§ ПОРЯДОК ВЫПОЛНЕНИЯ:
Выведите дословно часть фрагмента текста ниже между словами «Смелянский, А. - Предлагаемые» и «именно такую смерть).», включая их.

§ ФРАГМЕНТ ТЕКСТА:

Смелянский, А. - Предлагаемые века
Шрифт:
Интервал:
Закладка:
По странной прихоти судьбы они приютились в здании того самого Еврейского театра, в котором Соломон Ми- хоэлс играл своего Лира, разделял королевство, учился понимать мир, пока не был раздавлен колесами грузовика, настигшего его в Минске (то был какой-то изыск полицейского ведомства, подобравшего актеру именно такую смерть).
На дворе стоял 1967 год. Уже отправились в мордовские лагеря Андрей Синявский и Юлий Даниэль, уже Александр Солженицын решился на открытую борьбу с могучим «дубом». На ладан дышал «Новый мир». На сцене Таганки погибали пять Маяковских, на сцене «Современника» обсуждали тему «красного террора». Эфрос был художником, и только художником, и ответил на вызов времени, как подобает художнику. Сосланный на Бронную, он немедленно начал репетировать «Три сестры».

§ ИСХОДНЫЕ ДАННЫЕ:
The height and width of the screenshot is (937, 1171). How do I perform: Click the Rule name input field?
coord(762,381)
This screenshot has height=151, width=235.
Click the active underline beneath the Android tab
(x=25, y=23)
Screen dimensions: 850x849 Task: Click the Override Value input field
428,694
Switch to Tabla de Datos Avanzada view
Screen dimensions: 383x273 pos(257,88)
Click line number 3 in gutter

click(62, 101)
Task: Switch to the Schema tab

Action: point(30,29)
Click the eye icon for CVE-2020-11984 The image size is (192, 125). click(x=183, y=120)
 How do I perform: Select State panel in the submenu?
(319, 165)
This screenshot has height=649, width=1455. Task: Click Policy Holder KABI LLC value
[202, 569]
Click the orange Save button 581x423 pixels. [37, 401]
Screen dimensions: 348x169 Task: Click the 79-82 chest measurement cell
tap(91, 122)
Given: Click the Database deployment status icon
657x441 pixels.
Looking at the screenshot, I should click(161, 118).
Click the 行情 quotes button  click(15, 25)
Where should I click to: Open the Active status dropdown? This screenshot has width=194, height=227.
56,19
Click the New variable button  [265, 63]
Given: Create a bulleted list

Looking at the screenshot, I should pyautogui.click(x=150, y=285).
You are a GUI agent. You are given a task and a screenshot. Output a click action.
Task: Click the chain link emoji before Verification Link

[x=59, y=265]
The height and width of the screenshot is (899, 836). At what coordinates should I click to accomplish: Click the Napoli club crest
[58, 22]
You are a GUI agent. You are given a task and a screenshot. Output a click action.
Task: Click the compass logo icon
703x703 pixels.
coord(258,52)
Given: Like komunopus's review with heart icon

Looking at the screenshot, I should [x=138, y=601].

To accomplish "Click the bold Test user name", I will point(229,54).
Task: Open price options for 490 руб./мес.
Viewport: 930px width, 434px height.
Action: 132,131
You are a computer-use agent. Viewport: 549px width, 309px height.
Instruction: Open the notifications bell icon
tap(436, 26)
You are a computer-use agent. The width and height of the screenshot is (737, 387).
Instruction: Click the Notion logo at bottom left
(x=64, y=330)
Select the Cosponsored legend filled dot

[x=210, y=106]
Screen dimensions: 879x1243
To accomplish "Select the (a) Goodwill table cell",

§ ГОТОВОЕ РЕШЕНИЕ:
Смелянский, А. - Предлагаемые века
Шрифт:
Интервал:
Закладка:
По странной прихоти судьбы они приютились в здании того самого Еврейского театра, в котором Соломон Ми- хоэлс играл своего Лира, разделял королевство, учился понимать мир, пока не был раздавлен колесами грузовика, настигшего его в Минске (то был какой-то изыск полицейского ведомства, подобравшего актеру именно такую смерть).